Self_Optimization comments on Godshatter Versus Legibility: A Fundamentally Different Approach To AI Alignment

Self_Optimization 4 May 2022 8:32 UTC
1 point
I liked the parts about Moloch and human nature at the beginning, but the AI aspects seem to be unfounded anthropomorphism, applying human ideas of ‘goodness’ or ‘arbitrarity [as an undesirable attribute]’ despite the existence of anti-reasons for believing them applicable to non-human motivation.
But I think another scenario is plausible as well. The way the world works is… understandable. Any intelligent being can understand Meditations On Moloch or Thou Art Godshatter. They can see the way incentives work, and the fact that a superior path exists, one that does not optimize for a random X while grinding down all others. Desperate humans in broken systems might not be able to do much with that information, but a supercharged AGI which we fear might be more intelligent than human civilization as a whole should be able to integrate it in their actions.
(emphases mine)
Moral relativism has always seemed intuitively and irrefutably obvious to me, so I’m not really sure how to bridge the communication gap here.
But if I were to try, I think a major point of divergence would be this:
On the other side of Moloch and crushing organizations is… us, conscious, joy-feeling, suffering-dreading individual humans.
Given that Moloch is [loosely] defined as the incentive structures of groups causing behavior divergent from the aggregate preferences of their members, this is not the actual dividing line.
On the other side of Moloch and crushing organizations is individuals. In human society, these individuals just happen to be conscious, joy-feeling, suffering-dreading individual humans.
And if we consider an inhuman mind, or a society of them, or a society mixing them with human minds, then Moloch will affect them as much as it will us; I think we both agree on that point.
But the thing that the organizations are crushing is completely different, because the mind is not human.
AIs do not come from a blind idiot god obsessed with survivability, lacking an aversion to contradictory motivational components, and with strong instrumental incentives towards making social, mutually-cooperative creations.
They are the creations of a society of conscious beings with the capacity to understand the functioning of any intelligent systems they craft and direct them towards a class of specific, narrow goals (both seemingly necessary attributes of the human approach to technical design).
This means that unlike the products of evolution, Artificial Intelligence is vastly less likely to actually deviate from the local incentives we provide for it, simply because we’re better at making incentives that are self-consistent and don’t deviate. And in the absence of a clear definition of human value, these incentives will not be anywhere similar to joy and suffering. They will be more akin to “maximize the amount of money entering this bank account in this computer owned by this company”… or “make the most amount of paperclips”.
In addition, evolution does not give us conveniently-placed knobs to modulate our reward system, whereas a self-modifying AI could easily change its own code to get maximal reward output simply from existence, if it was not specifically designed to stick to whatever goal it was designed for. Based on this, as someone with no direct familiarity with AI safety I’d still offer at least 20-to-1 odds that AI will not become godshatter.

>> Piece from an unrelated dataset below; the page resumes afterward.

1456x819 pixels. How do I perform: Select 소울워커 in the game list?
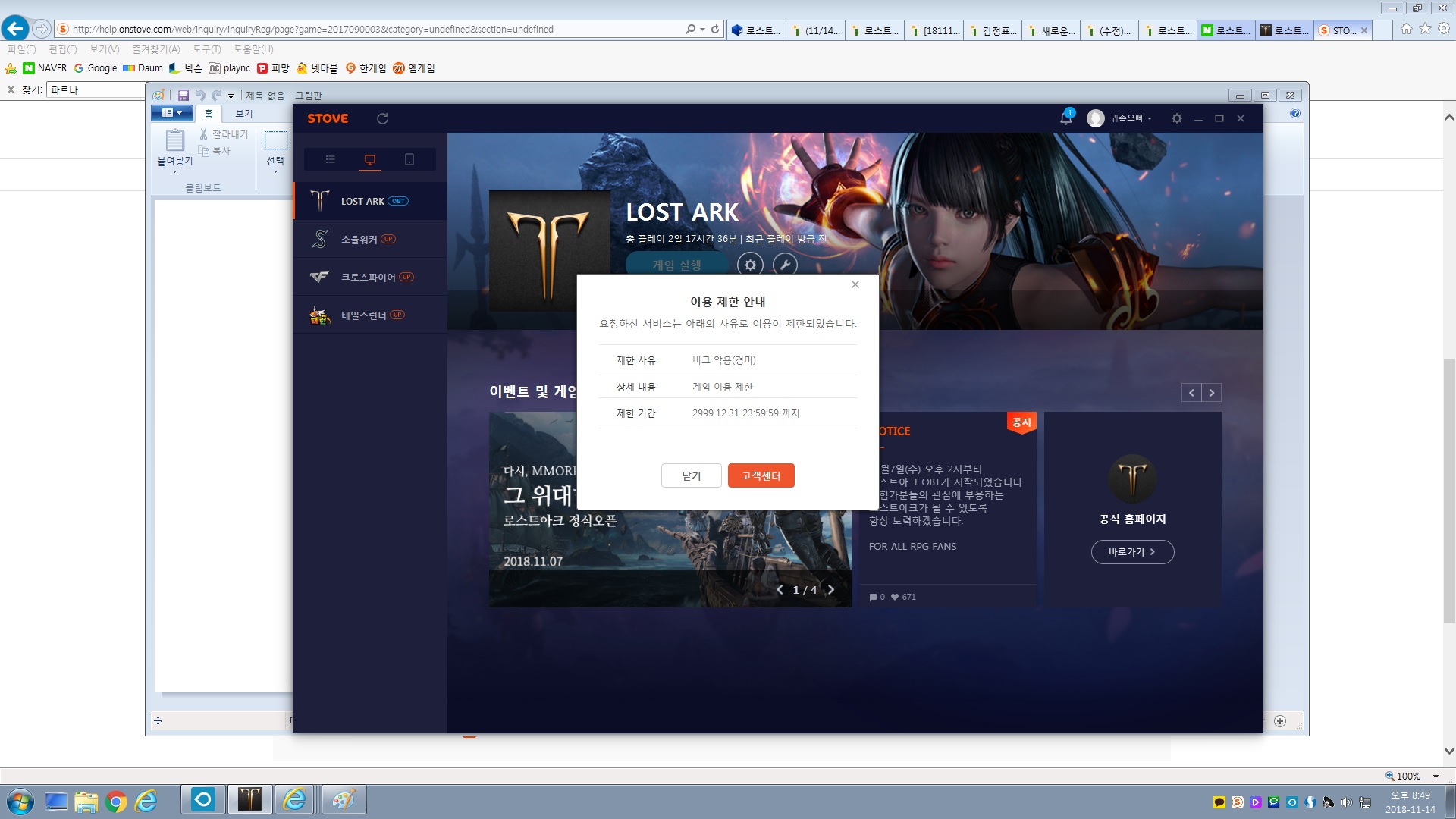pos(359,240)
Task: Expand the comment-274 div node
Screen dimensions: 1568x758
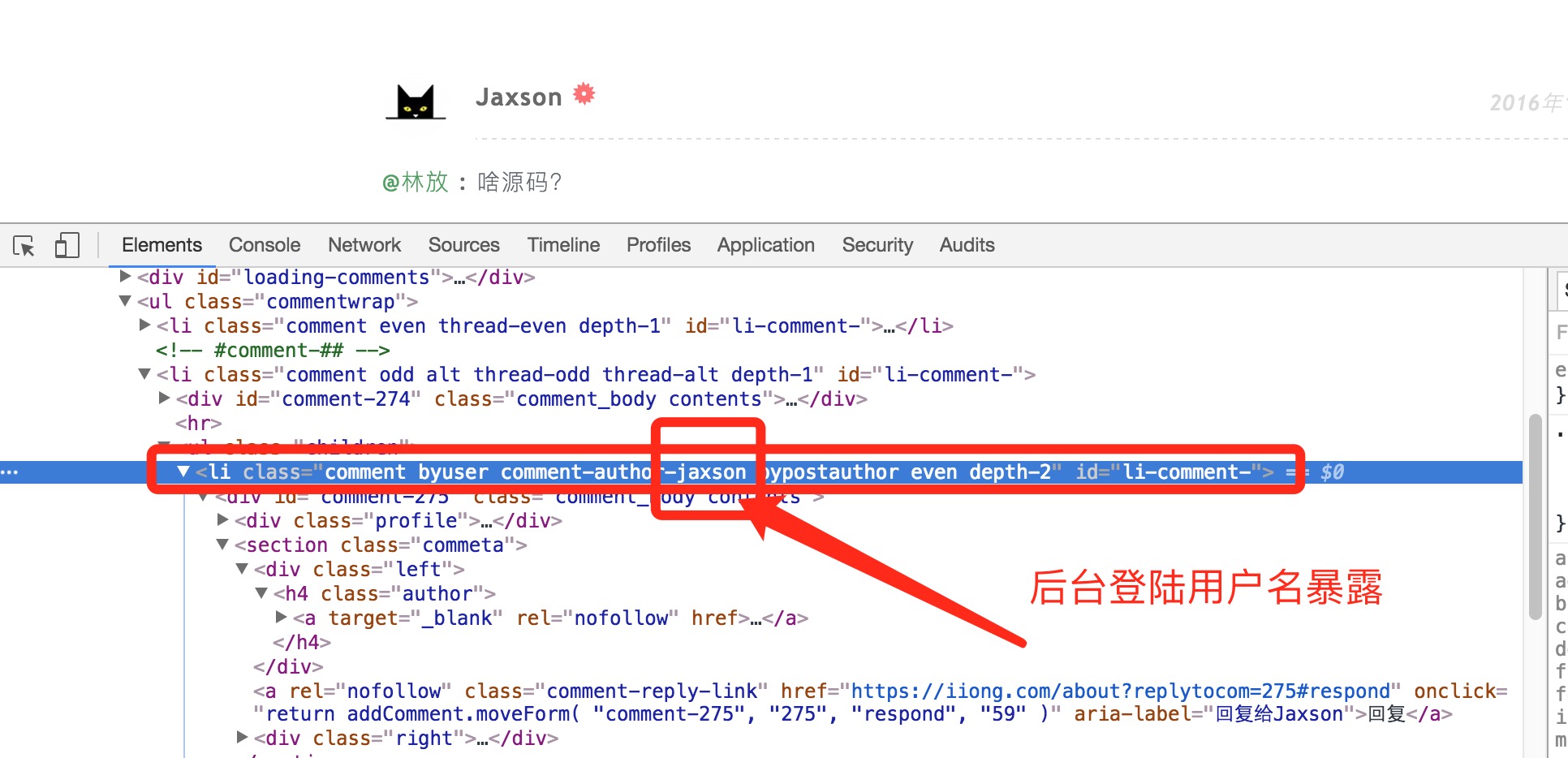Action: pyautogui.click(x=163, y=398)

Either we will align it to a specific external goal, or it will align itself to its internal reward function and then to continuing its existence (to maximize the amount of reward that is gained). In both cases, we will have a powerful optimizer directing all its efforts towards a single, ‘random’ X, simply because that is what it cares about, just as we humans care about not devoting our lives to a single random X.
There is no law of the universe that states “All intelligent beings have boredom as a primitive motivator” or “Simple reward functions will be rejected by self-reflective entities”. The belief that either of these concepts are reliable enough to apply them to creations of our society, when certain components the culture and local incentives we have actively push against that possibility (articles on this site have described this in more detail than a comment can), seems indicative of a reasoning error somewhere, rather than a viable, safe path to non-destructive AGI.